(Beginning of Exercise passage)
I normally like Crooks and Liars.
However, this time around, while blogging about the Autism Omnibus, Nicole let me down. Saying that “I don’t pretend to have any special medical knowledge; so I will link both sides of the thimerosal debate,” she then linked to Robert F. Kennedy, Jr.’s totally dishonest fearmongering piece of crap from two years ago and Arthur Allen’s voice of reason.
This is the sort of lack of critical thinking that comes from “presenting both sides of a debate” as though they are roughly equivalent when they are not. It’s like the press presenting creationist arguments alongside those of scientists. It’s far easier to present “both sides” than to bother to find out that one side’s position is without support. To help her realize this, for Nicole’s edification (and for the benefit of the antivaccinationists who are infesting the comments of Crooks and Liars), I present a little Respectfully Insolent™ education:
- Salon.com flushes its credibility down the toilet
- The Autism Omnibus: When you don’t have scientific evidence, tug on the heartstrings!
- Surprise, surprise! Andrew Wakefield was paid by lawyers to undermine the MMR vaccine
- Arthur Allen-David Kirby Debate: All about a story with “legs”
- Even the zealots can’t defend this hypothesis any more
- Another Salvo in the Mercury/Autism Controversy
- Arthur Allen on conflicts of interest in the mercury militia movement
- Autism Omnibus crashing?
- Robert F. Kennedy Junior’s completely dishonest thimerosal article
- Lies, damn lies, and quote mining
- “On a mission to discredit any and all evidence of a mercury-autism linkage”
- Anti-mercury warriors descending further into the depths
And, there’s more where that came from, if needed. Commenting about an issue requires more than just posting links to “both sides.” What Nicole did was no different from saying, “I don’t pretend to have any special knowledge of biology, so I will link both sides on the evolution debate,” and then linking to TalkOrigins and Answers in Genesis.
(End of Exercise passage)
(Beginning of Provided data)
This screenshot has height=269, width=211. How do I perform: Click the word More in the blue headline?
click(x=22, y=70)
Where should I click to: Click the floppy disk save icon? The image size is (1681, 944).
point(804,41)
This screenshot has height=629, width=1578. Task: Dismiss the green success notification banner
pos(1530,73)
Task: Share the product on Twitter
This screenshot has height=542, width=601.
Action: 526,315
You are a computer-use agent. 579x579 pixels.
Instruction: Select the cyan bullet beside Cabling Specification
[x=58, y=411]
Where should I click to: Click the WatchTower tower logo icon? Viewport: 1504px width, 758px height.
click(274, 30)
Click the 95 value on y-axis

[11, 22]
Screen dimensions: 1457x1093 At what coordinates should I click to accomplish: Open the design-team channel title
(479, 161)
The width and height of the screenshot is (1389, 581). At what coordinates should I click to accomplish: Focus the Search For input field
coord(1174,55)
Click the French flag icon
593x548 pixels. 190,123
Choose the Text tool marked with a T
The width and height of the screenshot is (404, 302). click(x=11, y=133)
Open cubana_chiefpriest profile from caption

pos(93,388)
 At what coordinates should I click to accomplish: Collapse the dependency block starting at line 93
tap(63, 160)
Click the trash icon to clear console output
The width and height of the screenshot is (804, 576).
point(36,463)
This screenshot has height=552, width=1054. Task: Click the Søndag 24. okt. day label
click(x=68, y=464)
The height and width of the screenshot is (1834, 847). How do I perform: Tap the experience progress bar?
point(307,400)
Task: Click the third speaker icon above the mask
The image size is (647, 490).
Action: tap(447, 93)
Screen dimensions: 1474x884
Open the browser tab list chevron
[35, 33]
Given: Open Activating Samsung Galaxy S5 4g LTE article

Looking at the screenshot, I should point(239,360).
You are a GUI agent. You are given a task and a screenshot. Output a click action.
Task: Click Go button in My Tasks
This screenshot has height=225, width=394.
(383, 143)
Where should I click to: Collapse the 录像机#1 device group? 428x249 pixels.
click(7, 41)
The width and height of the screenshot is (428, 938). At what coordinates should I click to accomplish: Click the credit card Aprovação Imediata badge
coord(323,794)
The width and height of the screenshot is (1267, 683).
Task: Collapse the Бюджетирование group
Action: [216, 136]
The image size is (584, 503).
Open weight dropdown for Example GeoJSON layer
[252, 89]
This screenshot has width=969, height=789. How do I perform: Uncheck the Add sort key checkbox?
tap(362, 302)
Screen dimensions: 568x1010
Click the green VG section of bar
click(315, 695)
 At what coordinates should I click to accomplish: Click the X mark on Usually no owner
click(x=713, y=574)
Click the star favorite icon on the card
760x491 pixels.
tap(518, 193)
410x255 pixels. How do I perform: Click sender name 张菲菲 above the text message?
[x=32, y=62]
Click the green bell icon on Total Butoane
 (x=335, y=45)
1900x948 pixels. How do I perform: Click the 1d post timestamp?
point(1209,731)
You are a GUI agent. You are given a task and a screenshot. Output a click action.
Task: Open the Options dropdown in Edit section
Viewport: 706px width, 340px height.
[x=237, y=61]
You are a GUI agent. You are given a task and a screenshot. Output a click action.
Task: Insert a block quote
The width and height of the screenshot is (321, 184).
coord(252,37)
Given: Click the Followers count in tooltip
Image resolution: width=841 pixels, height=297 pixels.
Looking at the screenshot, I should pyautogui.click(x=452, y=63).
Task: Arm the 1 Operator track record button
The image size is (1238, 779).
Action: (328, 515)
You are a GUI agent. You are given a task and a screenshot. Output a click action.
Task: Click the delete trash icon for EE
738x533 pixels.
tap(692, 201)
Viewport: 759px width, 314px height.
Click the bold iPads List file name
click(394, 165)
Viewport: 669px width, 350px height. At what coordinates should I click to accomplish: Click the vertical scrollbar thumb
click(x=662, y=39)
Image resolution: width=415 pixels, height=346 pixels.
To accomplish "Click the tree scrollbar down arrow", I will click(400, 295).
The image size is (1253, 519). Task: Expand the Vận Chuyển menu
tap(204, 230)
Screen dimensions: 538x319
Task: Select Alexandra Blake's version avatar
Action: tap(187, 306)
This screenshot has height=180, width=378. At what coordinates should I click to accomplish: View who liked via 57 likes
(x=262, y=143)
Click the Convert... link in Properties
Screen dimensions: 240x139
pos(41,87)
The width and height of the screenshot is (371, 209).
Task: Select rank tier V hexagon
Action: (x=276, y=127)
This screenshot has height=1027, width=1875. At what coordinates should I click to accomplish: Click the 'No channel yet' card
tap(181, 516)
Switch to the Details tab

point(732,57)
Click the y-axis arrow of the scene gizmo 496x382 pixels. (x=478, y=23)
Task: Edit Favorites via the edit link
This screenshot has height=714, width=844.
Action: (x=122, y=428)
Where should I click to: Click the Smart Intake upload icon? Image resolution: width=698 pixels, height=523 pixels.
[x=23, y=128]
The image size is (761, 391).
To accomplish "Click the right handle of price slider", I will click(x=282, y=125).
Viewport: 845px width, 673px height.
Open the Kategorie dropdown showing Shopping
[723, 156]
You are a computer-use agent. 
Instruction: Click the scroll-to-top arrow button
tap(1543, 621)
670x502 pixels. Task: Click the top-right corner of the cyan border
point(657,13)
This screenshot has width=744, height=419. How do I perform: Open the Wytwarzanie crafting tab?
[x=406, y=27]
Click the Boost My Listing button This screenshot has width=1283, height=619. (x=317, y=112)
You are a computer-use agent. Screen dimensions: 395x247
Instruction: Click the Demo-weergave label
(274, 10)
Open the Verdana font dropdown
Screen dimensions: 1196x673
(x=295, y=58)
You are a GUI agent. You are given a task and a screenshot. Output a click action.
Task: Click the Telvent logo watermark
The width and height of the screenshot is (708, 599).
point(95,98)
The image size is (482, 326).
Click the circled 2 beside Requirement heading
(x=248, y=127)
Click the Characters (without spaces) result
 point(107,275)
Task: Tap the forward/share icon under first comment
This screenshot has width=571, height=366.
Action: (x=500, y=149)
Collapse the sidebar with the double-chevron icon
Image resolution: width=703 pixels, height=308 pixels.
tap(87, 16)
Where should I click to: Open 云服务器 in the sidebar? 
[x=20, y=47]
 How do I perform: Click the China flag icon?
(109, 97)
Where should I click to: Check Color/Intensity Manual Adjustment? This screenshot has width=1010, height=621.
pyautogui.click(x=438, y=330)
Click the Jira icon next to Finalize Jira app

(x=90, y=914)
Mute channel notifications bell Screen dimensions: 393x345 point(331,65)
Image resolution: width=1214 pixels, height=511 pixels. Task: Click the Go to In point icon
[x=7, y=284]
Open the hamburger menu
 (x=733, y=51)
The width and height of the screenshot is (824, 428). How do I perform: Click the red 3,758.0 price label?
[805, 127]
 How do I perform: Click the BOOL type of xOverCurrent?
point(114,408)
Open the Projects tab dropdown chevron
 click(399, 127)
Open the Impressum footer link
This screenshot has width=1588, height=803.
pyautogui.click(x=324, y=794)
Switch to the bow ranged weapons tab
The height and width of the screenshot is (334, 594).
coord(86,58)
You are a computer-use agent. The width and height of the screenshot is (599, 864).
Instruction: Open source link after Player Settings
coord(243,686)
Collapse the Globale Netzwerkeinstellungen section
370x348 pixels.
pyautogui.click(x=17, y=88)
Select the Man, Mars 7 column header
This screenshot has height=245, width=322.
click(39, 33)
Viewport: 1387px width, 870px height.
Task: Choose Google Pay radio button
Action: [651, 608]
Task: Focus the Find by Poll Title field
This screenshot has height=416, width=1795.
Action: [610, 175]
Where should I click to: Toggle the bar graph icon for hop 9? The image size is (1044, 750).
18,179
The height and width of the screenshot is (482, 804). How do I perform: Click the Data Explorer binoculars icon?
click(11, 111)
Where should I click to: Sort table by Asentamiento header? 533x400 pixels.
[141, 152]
(End of Provided data)
Problem to solve: Please transcribe the blog post on presenting both sides of the thimerosal debate, beginning at the words "- Even the zealots" and stopping after the words "Answers in Genesis.". The lines were taken from a different source than the text.

Your solution:
- Even the zealots can’t defend this hypothesis any more
- Another Salvo in the Mercury/Autism Controversy
- Arthur Allen on conflicts of interest in the mercury militia movement
- Autism Omnibus crashing?
- Robert F. Kennedy Junior’s completely dishonest thimerosal article
- Lies, damn lies, and quote mining
- “On a mission to discredit any and all evidence of a mercury-autism linkage”
- Anti-mercury warriors descending further into the depths
And, there’s more where that came from, if needed. Commenting about an issue requires more than just posting links to “both sides.” What Nicole did was no different from saying, “I don’t pretend to have any special knowledge of biology, so I will link both sides on the evolution debate,” and then linking to TalkOrigins and Answers in Genesis.